Adult dance is one the fastest growing areas of dance class training. The benefits of dance for all populations is well documented. Programs that are tailored to the needs of the older adult can have enormous health and social benefits. For older people, though, dance is not traditionally seen as an obvious choice. We are well used to seeing youthful bodies expressing and creating through dance; we are less accustomed to seeing older bodies dancing. This lack of visibility may make dance a less obvious choice for the older adult.
The benefits of dance class for older adults are manifold: dance can reduce the risk of dementia; improve balance, core strength and coordination leading to a reduction in falls; it increases social connectedness, mental health and well-being, while improving physical condition and mental acuity. Dance programs motivate people to stay engaged in movement activity, and many dance programs experience greater course completion rates than exercise alone programs. This data comes out of research conducted by Dr Katrina Rank, the director of Education of Life Long Learning at Ausdance VIC, aimed at collecting information in relation to the availability, variety and ongoing nature of dance programs for older dancers.
“Dance is often seen as a youthful activity, and, for many, dance participation is restricted to the capacity to keep up with younger members of class. A dancer may therefore start to identify as older as early as in their mid-30s,” Rank notes in her report.
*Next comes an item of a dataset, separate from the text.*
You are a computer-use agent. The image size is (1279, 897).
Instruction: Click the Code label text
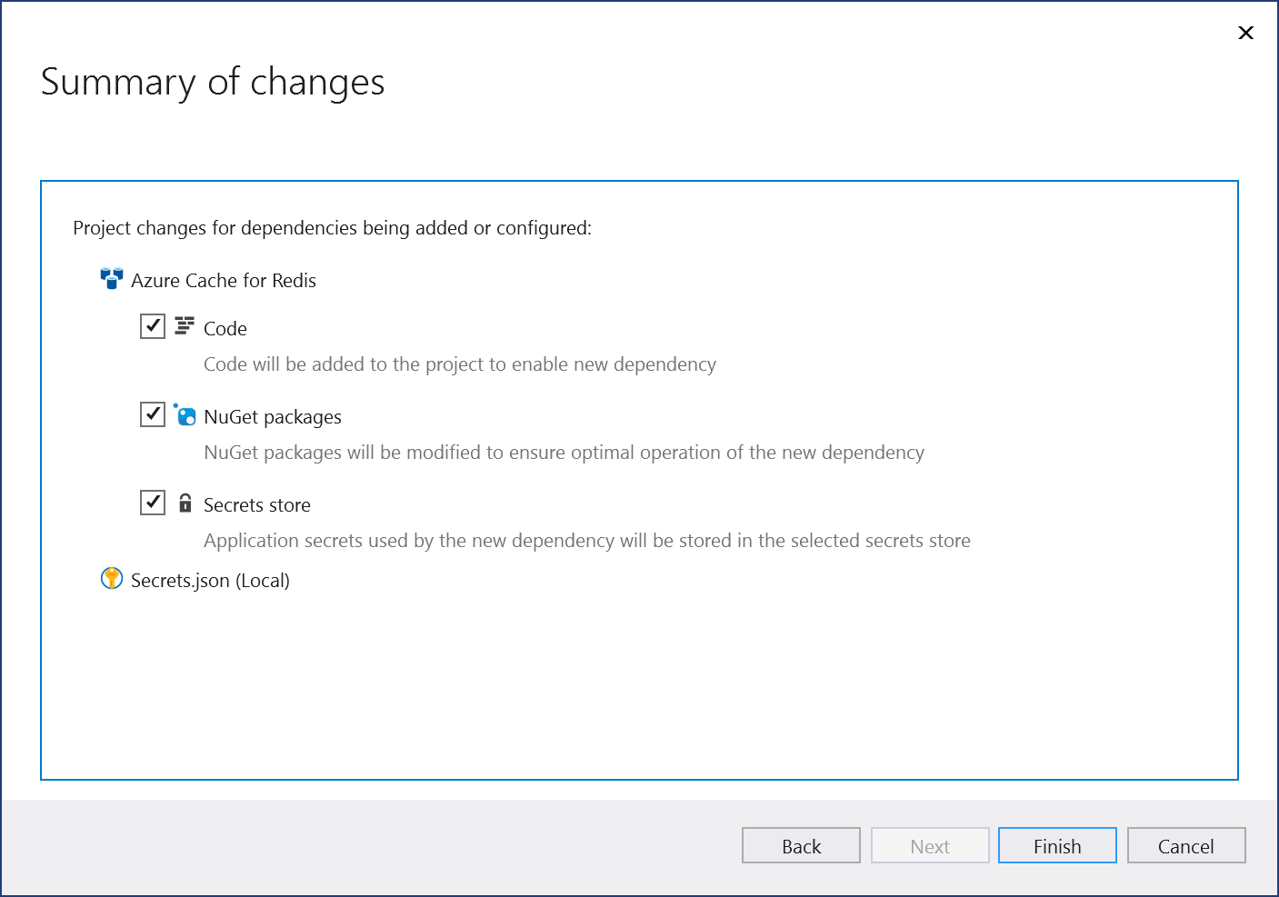pos(225,328)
Since that report, Ausdance VIC has been working on developing training for teachers. “We are creating a nationally recognised training, for individuals with significant dance experience, so that they can teach safely and operate with great knowledge with seniors and with aged,” says Rank.
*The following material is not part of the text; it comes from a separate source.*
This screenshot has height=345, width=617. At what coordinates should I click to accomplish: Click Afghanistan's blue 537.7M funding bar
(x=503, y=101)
Ausdance NSW is also paying attention to practice in this area. Claire Gammon, the projects manager, is leading projects to promote safe practice and build networks for this practice in Australia.
“In 2031, more than one in three will be aged over 50,” Gammon says. “This population is growing in density.”
Gammon has been creating a network of teachers, producers, academics, programs managers all working in NSW in the area of “creative aging”. She explains, “We invited all people from arts companies, to listen to work taking part in the sector. People who are trained to work with elders. We asked, ‘How do we quantify for funding the benefits of social health and mental health?’ We asked artists what the social parameters are around the who the dancer is, and at what age are they no longer considered a professional dancer, and why so many professional dancers begin to lean out of their own sector in their 30s.”
Are you creating work with or by older adults, or providing classes for adults? Ausdance NSW is looking for people working in the sector interested in creative aging in dance. “We want to consult with the community to find out where the art is going on, to be able to support their work to build a network of like-minded professionals,” says Gammon.
“It’s serious business,” Rank states. “People’s health and safety are in the hands of their teachers. It is important to ensure that Australia’s dance artists have the skills needed to work with our aging populations.”
To get in contact with Ausdance NSW about work in creative aging in dance, visit www.ausdancensw.com.au. You can get in touch with Ausdance VIC about its new education programs through www.ausdancevic.org.au.
By Tamara Searle of Dance Informa.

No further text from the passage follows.